Move over offshore coders. Indian IT firms are now sending engineers straight into the client’s war room. As artificial intelligence (AI) projects move from flashy demos to messy real-world deployment, companies such as Infosys, HCLTech, Wipro and Coforge are embracing a Silicon Valley-style role called the forward deployed engineer (FDE) who is a  part coder, part consultant, part corporate therapist.

The model, popularised by Palantir Technologies and now aggressively expanded by OpenAI, places engineers directly inside client organisations to rapidly build and fix AI systems where the real chaos lives: operations, workflows and reluctant employees.

In simple terms, enterprises have realised that buying AI is easy. Making it work inside a large bank, hospital or manufacturing company without breaking everything else is the hard part. “Deploying AI is the easy part, but operationalising it inside complex enterprises is where most companies struggle,” said Anshuman Singh, chief executive for UK and Europe at Hinduja Global Solutions.

Shifting economics of India’s $280-billion IT services industry

That shift is beginning to change the economics — and culture — of India’s $280-billion IT services industry, which for decades thrived on a different formula: large offshore teams, multi-year execution contracts and predictable billing models.

Now clients increasingly want engineers sitting beside business teams, redesigning workflows and building AI tools within weeks rather than executing software projects over several quarters.

Indian IT firms, however, are now trying to adapt rather than resist. Infosys CEO Salil Parekh recently said the company was building a rapidly expanding FDE team to work directly with clients on AI deployments.

His counterpart in HCLTech, C Vijayakumar, has referred to “OpenAI-badged agentic engineering teams” collaborating with OpenAI’s forward deployed engineers on enterprise projects. Coforge CEO Sudhir Singh has said the company plans to scale its FDE workforce to 100 by the end of the year, while both Wipro and HCLTech have opened hiring for such roles in the US.

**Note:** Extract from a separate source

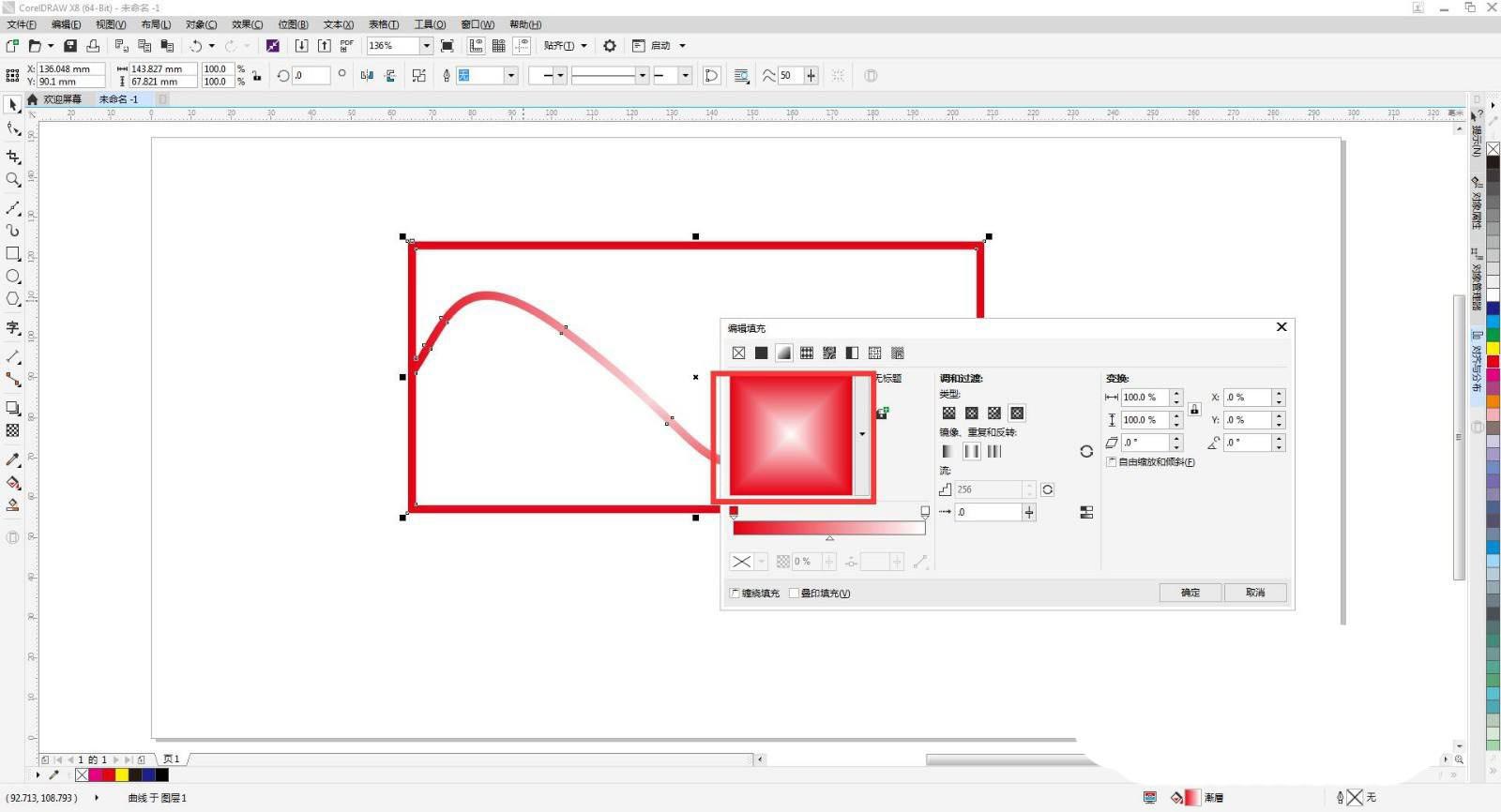Click the 取消 button
1501x812 pixels.
[1255, 593]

What do Industry execs say?

Industry executives say FDEs differ sharply from traditional software developers or consultants because they combine engineering skills with business understanding and client-facing execution. “FDEs are gold dust in enterprise AI,” said Ashwin Venkatesan, executive research leader at HfS Research, noting that such talent is difficult to scale because it requires both technical depth and operational expertise.

The urgency has intensified after OpenAI last week launched its own consulting and deployment business following the acquisition of Scotland-based AI consulting firm Tomoro, bringing in around 150 forward deployed engineers and deployment specialists. The move rattled Indian IT stocks amid fears that AI-native firms may increasingly compete directly with traditional outsourcing companies.

Analysts caution that the transition may not be seamless. “A similar question came up during the digital transformation wave when Indian IT firms tried to enter consulting more aggressively,” said Pareekh Jain, chief executive at EIIRTrend. “But consulting did not align with the industry’s traditional business model of large multi-year execution deals and high margins.”

Still, the direction appears increasingly unavoidable. According to Siddhartha Tipnis, partner and technology sector leader at Deloitte India, demand for FDE-led delivery models is currently strongest in North America, particularly in regulated sectors such as banking, healthcare and life sciences where enterprises need engineers deeply embedded within business operations.

The era of coding quietly from offshore campuses may not disappear anytime soon. But in the AI economy, Indian IT companies are discovering that clients no longer just want software delivered. They want engineers who can sit in the room, fix problems in real time and explain to the CEO why the chatbot just hallucinated a quarterly report.